> The problem
Summarize the text about the Pledge Protection Act in three sentences.

> Given text
When the 9th U.S. Circuit Court of Appeals issued its infamous Newdow decision, finding a California public school policy requiring teacher-led pledge recitation unconstitutional, Congress jumped into action. Members of Congress not only pledged together (what a scene on the Capitol steps!), but they also voted together. The House overwhelmingly passed a resolution condemning the decision. The Senate echoed the emotion. The message from our legislative branch was clear, its disdain for nuance obvious. The pledge is sacred, if not in a religious sense, certainly in a political one.

Two years after the 9th Circuit decision was stayed, and months after the Supreme Court vacated the offending decision on the grounds that Mr. Newdow lacked standing to sue, some members of Congress are still fuming. Despite a backlog of unfinished business in the 108th Congress, the House took time during its last weeks in session to schedule a vote for the "Pledge Protection Act." This proposed legislation went beyond expressing outrage toward the 9th Circuit. It showed contempt for the Constitution.

The bill, which the House Judiciary Committee put on the fast-track to the floor, would deprive the federal courts, including the Supreme Court, of jurisdiction "to hear or decide any question pertaining to the interpretation of, or the validity under the Constitution of, the Pledge of Allegiance." In short, it means no pledge disputes are allowed in federal court. Government-coerced speech, and for some, coerced religious expression, would get a pass under the First Amendment.

The bill does not even leave room for enforcement of the 1943 case of West Virginia State Board of Education vs. Barnette. That case struck a requirement to salute the flag and recite the pledge as a violation of the right to free expression. The students were Jehovah's Witnesses whose religion regards such actions as a violation against biblical commands against graven images. The case is important, not only for its affirmation of the rights of religious minorities but also as a lesson on the judiciary. Barnette reversed an embarrassing decision of the Court just three years earlier that had failed to protect the rights of Jehovah's Witnesses.

> Excerpted records
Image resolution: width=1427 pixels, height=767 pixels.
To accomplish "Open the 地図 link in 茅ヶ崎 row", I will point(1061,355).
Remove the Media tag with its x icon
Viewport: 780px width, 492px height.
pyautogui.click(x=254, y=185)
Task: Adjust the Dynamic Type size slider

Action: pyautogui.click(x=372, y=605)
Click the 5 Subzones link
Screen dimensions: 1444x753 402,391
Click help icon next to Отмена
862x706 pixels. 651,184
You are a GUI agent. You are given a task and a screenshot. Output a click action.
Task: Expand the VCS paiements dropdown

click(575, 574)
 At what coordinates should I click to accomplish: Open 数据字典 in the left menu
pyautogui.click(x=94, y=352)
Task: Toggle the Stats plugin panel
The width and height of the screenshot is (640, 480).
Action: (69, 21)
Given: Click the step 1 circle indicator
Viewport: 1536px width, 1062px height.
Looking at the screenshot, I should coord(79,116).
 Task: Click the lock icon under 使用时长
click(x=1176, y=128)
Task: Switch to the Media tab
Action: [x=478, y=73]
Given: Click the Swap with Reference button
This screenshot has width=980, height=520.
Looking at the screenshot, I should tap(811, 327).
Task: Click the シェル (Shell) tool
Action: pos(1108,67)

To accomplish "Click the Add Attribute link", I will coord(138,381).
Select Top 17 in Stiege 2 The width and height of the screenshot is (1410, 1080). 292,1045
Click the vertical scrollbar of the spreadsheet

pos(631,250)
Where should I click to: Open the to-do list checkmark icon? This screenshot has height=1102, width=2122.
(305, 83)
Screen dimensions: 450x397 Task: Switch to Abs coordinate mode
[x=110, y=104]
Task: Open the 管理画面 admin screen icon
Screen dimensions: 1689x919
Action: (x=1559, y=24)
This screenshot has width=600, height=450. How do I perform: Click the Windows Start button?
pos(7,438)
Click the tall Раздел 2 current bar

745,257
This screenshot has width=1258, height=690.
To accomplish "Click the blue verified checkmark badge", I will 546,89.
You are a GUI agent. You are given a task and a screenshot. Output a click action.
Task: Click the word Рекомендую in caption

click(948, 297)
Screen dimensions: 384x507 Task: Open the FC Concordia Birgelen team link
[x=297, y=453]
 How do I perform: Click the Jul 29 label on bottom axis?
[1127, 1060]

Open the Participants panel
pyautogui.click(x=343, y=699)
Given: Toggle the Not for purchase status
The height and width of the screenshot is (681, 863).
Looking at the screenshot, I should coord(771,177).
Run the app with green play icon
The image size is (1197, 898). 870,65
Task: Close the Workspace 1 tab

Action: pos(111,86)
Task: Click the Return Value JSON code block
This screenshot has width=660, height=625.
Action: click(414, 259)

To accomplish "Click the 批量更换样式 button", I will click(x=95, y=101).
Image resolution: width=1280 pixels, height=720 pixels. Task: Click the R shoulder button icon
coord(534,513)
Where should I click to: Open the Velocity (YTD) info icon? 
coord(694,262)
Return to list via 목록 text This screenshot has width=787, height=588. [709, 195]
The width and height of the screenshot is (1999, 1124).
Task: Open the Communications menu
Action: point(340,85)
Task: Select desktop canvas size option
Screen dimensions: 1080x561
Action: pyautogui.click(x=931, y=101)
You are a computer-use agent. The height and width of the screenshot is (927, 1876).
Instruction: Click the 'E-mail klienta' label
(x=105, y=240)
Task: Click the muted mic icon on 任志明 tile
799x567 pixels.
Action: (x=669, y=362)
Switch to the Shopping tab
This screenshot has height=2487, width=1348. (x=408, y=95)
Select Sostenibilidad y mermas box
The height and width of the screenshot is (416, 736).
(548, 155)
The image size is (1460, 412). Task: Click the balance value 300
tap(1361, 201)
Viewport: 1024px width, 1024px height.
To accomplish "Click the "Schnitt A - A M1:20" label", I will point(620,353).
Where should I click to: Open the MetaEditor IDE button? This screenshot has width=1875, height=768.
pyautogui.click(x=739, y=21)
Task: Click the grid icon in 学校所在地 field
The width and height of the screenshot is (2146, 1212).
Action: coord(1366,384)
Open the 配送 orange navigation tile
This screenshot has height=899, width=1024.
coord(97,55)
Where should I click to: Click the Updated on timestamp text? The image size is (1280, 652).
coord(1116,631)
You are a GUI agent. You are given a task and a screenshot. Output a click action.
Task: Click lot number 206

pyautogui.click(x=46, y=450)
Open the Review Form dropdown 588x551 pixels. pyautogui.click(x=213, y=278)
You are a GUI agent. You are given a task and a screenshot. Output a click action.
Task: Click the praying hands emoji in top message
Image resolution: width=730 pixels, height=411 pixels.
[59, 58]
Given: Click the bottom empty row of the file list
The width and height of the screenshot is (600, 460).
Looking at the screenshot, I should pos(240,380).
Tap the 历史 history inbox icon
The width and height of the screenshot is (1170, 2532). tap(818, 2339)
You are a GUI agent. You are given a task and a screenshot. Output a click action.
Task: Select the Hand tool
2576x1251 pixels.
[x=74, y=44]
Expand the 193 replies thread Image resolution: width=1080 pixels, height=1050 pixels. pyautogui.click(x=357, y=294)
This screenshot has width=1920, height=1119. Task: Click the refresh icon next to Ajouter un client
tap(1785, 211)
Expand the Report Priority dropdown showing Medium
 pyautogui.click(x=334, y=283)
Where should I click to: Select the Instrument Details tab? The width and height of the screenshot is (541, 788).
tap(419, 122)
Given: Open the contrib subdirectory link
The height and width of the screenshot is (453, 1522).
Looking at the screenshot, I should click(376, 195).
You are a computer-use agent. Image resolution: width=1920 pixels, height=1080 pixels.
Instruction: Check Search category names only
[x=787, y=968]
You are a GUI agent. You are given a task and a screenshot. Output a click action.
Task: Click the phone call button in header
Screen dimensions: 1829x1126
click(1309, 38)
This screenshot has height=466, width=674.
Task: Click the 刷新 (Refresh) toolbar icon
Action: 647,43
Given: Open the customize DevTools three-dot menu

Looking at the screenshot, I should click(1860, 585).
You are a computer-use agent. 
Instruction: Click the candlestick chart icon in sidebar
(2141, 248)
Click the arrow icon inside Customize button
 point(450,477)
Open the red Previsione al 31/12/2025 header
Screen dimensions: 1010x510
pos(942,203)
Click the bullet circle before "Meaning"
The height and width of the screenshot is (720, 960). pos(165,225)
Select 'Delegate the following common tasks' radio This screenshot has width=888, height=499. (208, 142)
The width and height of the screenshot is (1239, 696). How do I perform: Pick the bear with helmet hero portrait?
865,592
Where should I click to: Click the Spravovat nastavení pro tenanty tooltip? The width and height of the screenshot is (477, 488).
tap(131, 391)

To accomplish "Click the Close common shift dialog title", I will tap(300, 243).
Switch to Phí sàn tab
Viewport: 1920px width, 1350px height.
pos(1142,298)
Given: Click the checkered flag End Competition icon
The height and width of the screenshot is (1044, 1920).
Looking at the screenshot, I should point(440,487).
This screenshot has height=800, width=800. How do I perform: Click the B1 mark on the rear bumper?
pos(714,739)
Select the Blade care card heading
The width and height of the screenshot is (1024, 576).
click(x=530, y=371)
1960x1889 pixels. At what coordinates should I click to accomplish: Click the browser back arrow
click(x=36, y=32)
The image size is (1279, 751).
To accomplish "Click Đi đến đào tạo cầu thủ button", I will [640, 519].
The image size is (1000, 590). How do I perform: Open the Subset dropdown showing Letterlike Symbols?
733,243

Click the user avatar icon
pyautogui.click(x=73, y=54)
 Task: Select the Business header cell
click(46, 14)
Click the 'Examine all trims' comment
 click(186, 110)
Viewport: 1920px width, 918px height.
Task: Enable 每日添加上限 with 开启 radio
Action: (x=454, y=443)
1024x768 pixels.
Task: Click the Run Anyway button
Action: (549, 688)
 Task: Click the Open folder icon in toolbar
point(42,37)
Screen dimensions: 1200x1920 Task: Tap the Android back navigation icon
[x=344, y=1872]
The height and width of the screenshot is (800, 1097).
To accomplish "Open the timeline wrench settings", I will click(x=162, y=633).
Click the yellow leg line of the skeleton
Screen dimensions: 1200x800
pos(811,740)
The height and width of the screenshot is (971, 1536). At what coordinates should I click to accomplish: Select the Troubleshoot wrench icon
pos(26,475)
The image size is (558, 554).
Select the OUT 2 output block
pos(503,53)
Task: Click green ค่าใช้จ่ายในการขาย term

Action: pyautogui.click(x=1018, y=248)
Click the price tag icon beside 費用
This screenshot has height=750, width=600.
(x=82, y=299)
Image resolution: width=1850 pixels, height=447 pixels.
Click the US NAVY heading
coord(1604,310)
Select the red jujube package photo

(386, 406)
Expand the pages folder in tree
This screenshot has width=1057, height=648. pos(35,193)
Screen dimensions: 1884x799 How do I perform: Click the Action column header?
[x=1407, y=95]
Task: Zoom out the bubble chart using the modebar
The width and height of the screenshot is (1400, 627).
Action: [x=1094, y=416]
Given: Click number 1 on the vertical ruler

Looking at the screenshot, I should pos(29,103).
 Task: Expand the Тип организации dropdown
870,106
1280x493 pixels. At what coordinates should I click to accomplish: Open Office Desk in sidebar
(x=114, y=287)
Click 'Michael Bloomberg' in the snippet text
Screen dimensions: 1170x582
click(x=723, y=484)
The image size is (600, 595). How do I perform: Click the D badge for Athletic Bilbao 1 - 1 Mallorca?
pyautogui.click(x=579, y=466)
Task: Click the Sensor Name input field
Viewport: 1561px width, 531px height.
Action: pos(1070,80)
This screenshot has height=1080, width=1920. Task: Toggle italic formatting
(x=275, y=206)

> Answer to this exercise
After the 9th Circuit's Newdow decision found a California public school policy requiring teacher-led pledge recitation unconstitutional, the House passed a resolution condemning it and the Senate echoed the emotion. Even after the Supreme Court vacated that decision on the grounds that Newdow lacked standing to sue, the House scheduled a vote on the "Pledge Protection Act," which would deprive federal courts, including the Supreme Court, of jurisdiction over any question about the pledge's interpretation or constitutional validity. The bill would not even leave room to enforce West Virginia State Board of Education vs. Barnette, the 1943 case that struck a requirement to salute the flag and recite the pledge as a violation of the right to free expression.